When God Was a Rabbit is your first novel. Can you tell us a bit about the process of becoming a first time author?
There was no great moment of swapping the spoken word for the written word. I had been acting for 23 years and had always written, but mainly in script form. Then about six years ago, life began to radically change. Amongst other things, I felt disillusioned by acting and the profession, and my creative life needed a shot of joy: I needed to do something without the weight of expectation, without the need to earn a living – art for art’s sake, so to speak. I enrolled in an adult education centre called City Lit and took two terms in a basic fiction course called Exploring Fiction. By the second term I was half way through a first novel. Although this novel wasn’t published it secured a relationship with a wonderful literary agent, and got very good feedback from publishers. The whole experience was affirming and encouraging. By the time the last ‘not this time’ letter came through, I was well into writing When God was a Rabbit. It took 2 ½ years to write and about five drafts. I handed it to my agent in December 2009 and he sent it out. By the middle of April 2010, we had interest. It was sold on the 19th April to Headline Review. And here we are.
As an actress and a writer, where do you look for inspiration in your crafts? Do you find inspiration from the same place for both acting and writing?
Yes, there’s no difference to me between the craft of acting and writing – the source is the same, the end result is the same – the authenticity of storytelling. I am nonetheless hugely inspired by cinema, and it is my first love. Even today I get the same churn of excitement as I wait for a film to start. The joy of reading came quite late to me as an adult.

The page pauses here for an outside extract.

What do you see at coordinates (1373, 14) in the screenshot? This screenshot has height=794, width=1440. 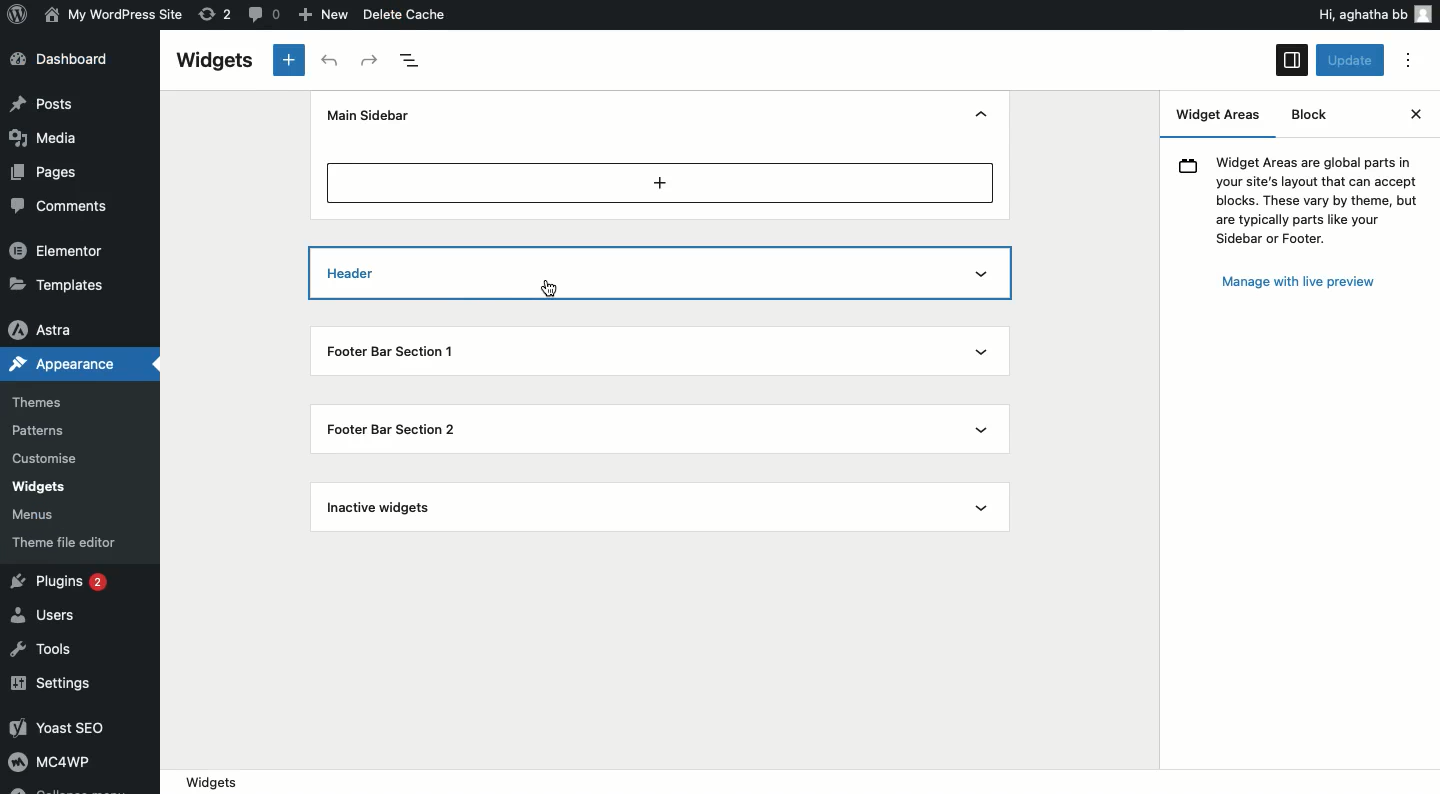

But a photograph, painting, a piece of music, a landscape – all can inspire and sow the seed of narrative; that wonderful moment when a character takes hold of your thoughts and illuminates another world.
If When God Was a Rabbit was to be filmed, who would you cast in the roles of Elly, Joe and Jenny?

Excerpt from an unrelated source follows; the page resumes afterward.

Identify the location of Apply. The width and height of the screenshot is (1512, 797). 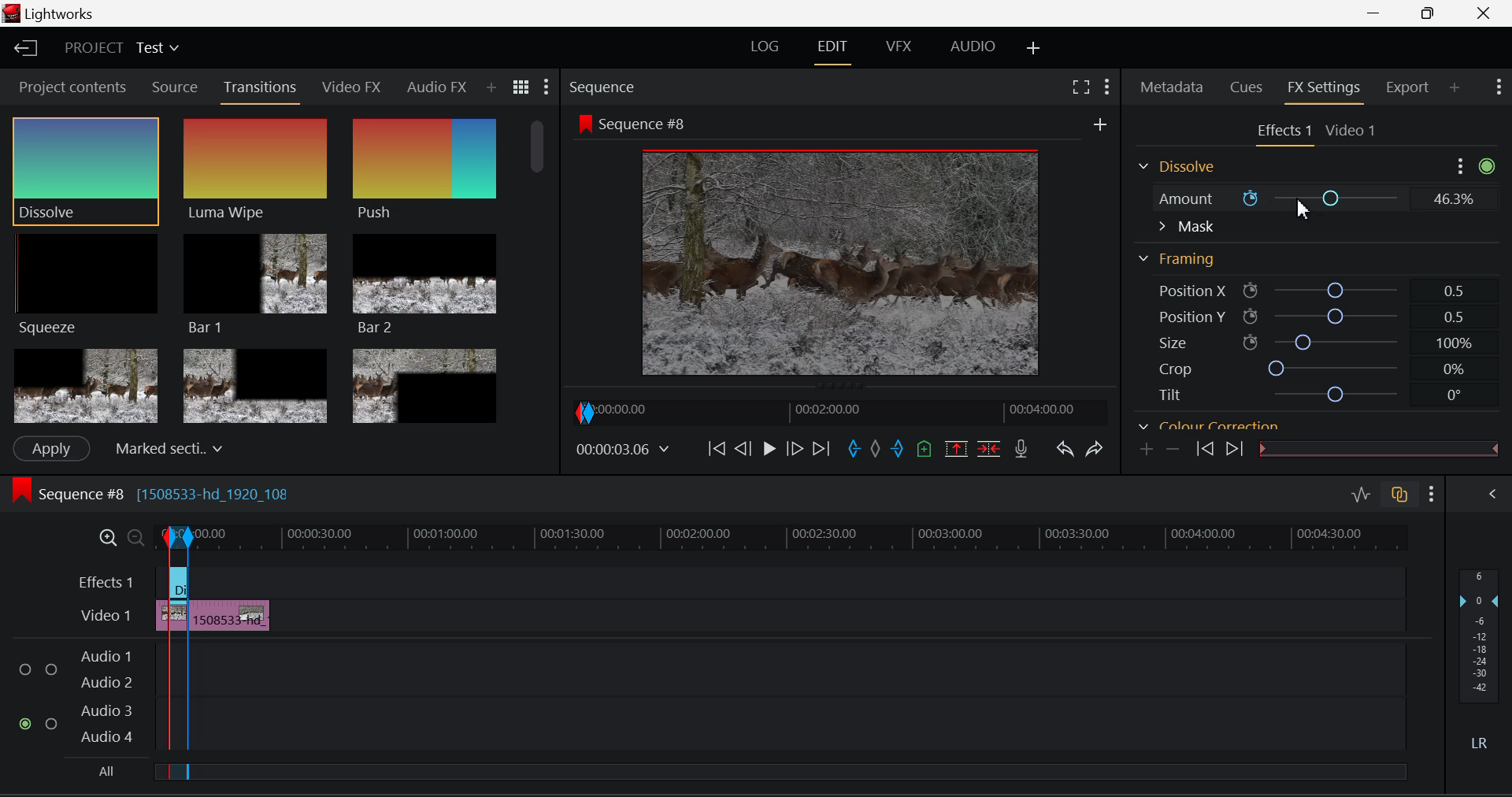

There is a lovely English actress called Ruth Wilson, and I think she’d be pretty perfect for Elly. Jenny is harder to place because I’m not sure how much of her as an adult might be revealed in a screenplay. We might just get glimpses – a voice at times – until her emergence at the end. So I think it’s relatively a small part, albeit hugely important. That might put some actresses off. I think Anna Maxwell Martin would carry it off amazingly well. Joe? Mmmm… Suggestions please!
What is your next creative project? Can we expect a second novel soon?
Unfortunately not soon. I have started another novel but it is very early days. I have given myself 2 years to write it, just under the time it took for me to write Rabbit. Rabbit and the first novel were written back to back, so I needed to take a little time off to recharge and to listen to the new story that wants to emerge. But I am getting to know the characters and feel excited by them. I’m looking forward to the journey they’re about to take me on.
What are you reading now?
I was very lucky to be given the proofs of two debut novelists like myself – The Tenderloin by the Irish writer John Butler, and Australian writer Favel Parrett’s Past The Shallows – two fantastic books coming out over the next couple of months. I’m in ‘Greeneland’ at the moment, having just finished Brighton Rock. I am about to embark on An Affair to Remember. What an effortless, exciting writer Mr Greene is; I am learning so much from him. I have also started to re-read Woolf’s Mrs Dalloway and T.S Eliot’s The Four Quartets. Both books require time and quiet, and uncluttered thought: a slow but beautiful process. More Elizabeth Bowen after that.